Filming began at Elstree on 24 October 1960, and wrapped on December 7, 1960. Parts of the film were shot on location in France as well. It was the first film Sangster ever produced. The film was released in April, 1961 in the UK during Easter week. It became a top grosser for Columbia Pictures, and even the poster design won an award for originality. Sangster traveled personally to the US on March 15, 1961 to deliver the print to Columbia's New York office, where Michael Carreras joined him the following day.

It was the first of three films that Holt directed for Hammer and the second of three films Ronald Lewis starred in for the studio.

==Release==
Taste of Fear was distributed in the UK on 19 April 1961, and the US on 22 August 1961, but retitled Scream of Fear for the US The film was a success in both countries and very popular in Europe, becoming one of Hammer's most profitable productions and leading to a cycle of similar psychological thrillers.

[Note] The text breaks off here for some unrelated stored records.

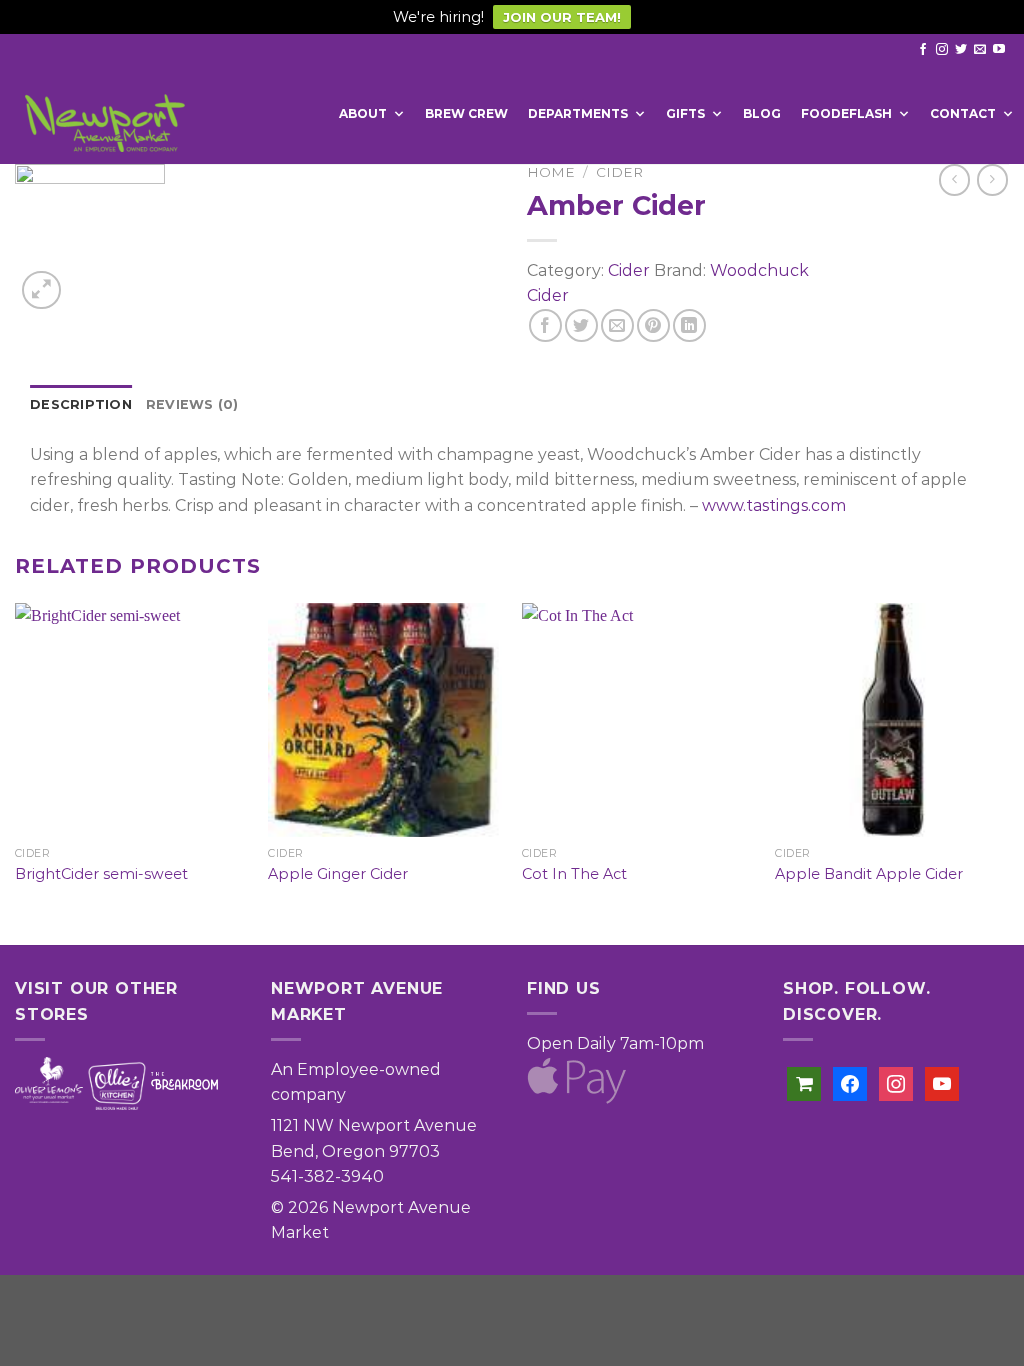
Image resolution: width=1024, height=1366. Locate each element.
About (363, 113)
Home (551, 172)
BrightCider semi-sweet (101, 874)
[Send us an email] (980, 50)
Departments (578, 113)
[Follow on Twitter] (961, 50)
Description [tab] (81, 404)
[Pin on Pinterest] (653, 325)
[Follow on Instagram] (942, 50)
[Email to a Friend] (617, 325)
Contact (963, 113)
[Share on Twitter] (581, 325)
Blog (762, 113)
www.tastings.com (774, 505)
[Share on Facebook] (545, 325)
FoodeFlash (846, 113)
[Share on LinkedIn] (689, 325)
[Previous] (16, 772)
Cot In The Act (574, 874)
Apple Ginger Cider (338, 874)
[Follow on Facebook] (923, 50)
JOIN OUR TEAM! (562, 17)
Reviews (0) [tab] (192, 404)
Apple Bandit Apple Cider (869, 874)
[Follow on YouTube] (999, 50)
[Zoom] (41, 290)
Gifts (685, 113)
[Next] (1008, 772)
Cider (619, 172)
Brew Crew (466, 113)
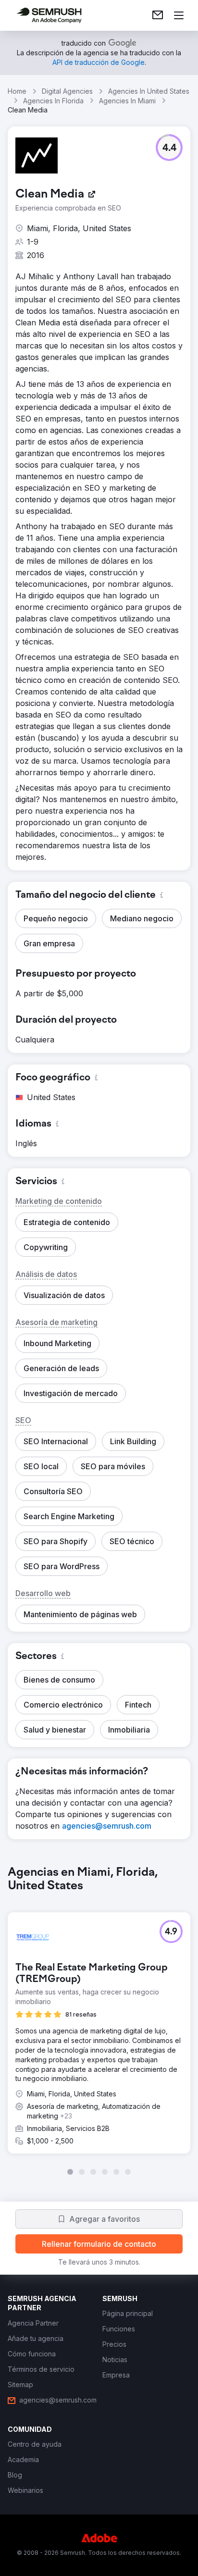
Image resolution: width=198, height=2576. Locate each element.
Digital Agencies (67, 91)
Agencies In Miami (127, 101)
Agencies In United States (148, 91)
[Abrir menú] (178, 15)
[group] (99, 2020)
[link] (157, 15)
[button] (169, 147)
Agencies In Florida (53, 101)
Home (17, 91)
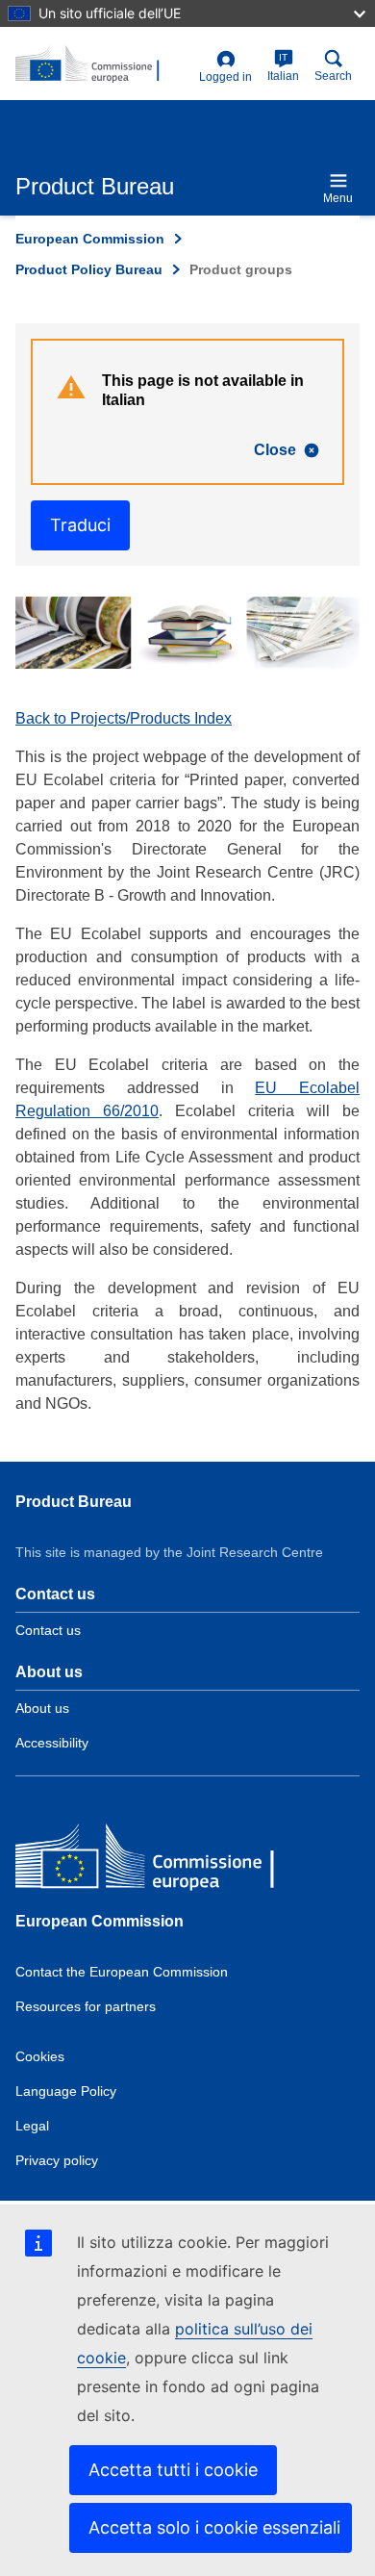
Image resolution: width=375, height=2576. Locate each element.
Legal (32, 2125)
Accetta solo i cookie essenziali (214, 2527)
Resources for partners (85, 2006)
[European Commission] (154, 1860)
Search (333, 76)
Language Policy (65, 2091)
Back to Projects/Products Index (123, 718)
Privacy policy (56, 2160)
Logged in (225, 77)
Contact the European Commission (121, 1971)
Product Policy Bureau (88, 269)
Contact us (48, 1630)
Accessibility (51, 1742)
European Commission (89, 238)
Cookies (39, 2056)
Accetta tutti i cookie (173, 2470)
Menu (338, 198)
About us (42, 1708)
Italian (283, 67)
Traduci (80, 525)
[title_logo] (103, 64)
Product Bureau (73, 1501)
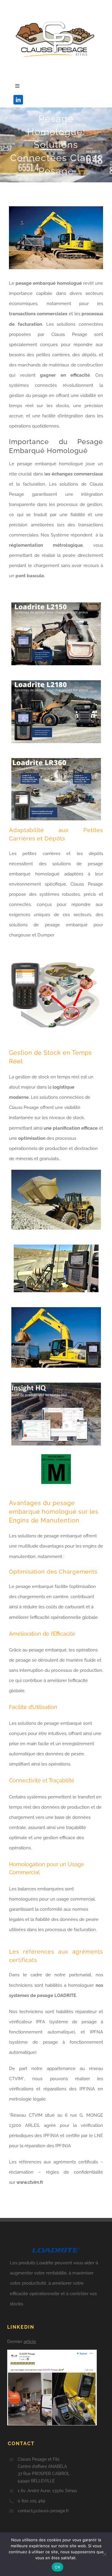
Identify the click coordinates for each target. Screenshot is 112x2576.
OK (57, 2567)
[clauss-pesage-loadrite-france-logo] (56, 14)
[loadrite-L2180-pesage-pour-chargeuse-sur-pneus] (56, 682)
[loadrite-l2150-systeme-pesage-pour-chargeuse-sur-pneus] (56, 604)
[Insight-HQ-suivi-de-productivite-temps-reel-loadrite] (56, 1384)
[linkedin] (18, 99)
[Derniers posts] (57, 2374)
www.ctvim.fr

In March 2013, Sony announced plans for a remake directed by Juan Antonio Bayona, whose previous credits include the acclaimed 2007 Spanish horror film, The Orphanage.

==Reception==
===Box office===
Kinematograph Weekly said the film "got comfortably by here and has done a-burster in the States."

===Critical===
Variety called it "contrived but expertly executed."

The Monthly Film Bulletin wrote: "Taste of Fear suggests the work of a scriptwriter dangerously overstimulated by Psycho and Les Diaboliques and determined to find even more variations to play on the theme of the peripatetic corpse. Jimmy Sangster is too deep in the Hammer tradition to achieve much finesse. ...The plot, although it twists like a cork-screw in its final sequences, is a good deal less impenetrable than its creator might like to think; and even the final images, of Ann Todd (who has played with a nice neurotic edge) smashed on the rocks, and Susan Strasberg rather smugly triumphant on the clifftop, achieve no great surprise. But, within the limitations of material which is frankly tosh, Seth Holt has done a professional job. All those creaking shutters, flickering candles, wavering shadows and pianos playing in empty rooms still yield a tiny frisson. The director has gone all out to make Taste of Fear work on its own level – and the result is no less silly than usual, but a good deal more watchable"

==Legacy==
Christopher Lee stated that the film "was the best film that I was in that Hammer ever made... [...] It had the best director, the best cast and the best story." Ann Todd contradicted him, saying that she thought "it was a terrible film. I didn't like my part, and I found Susan Strasberg impossible to work with – all that 'Method' stuff."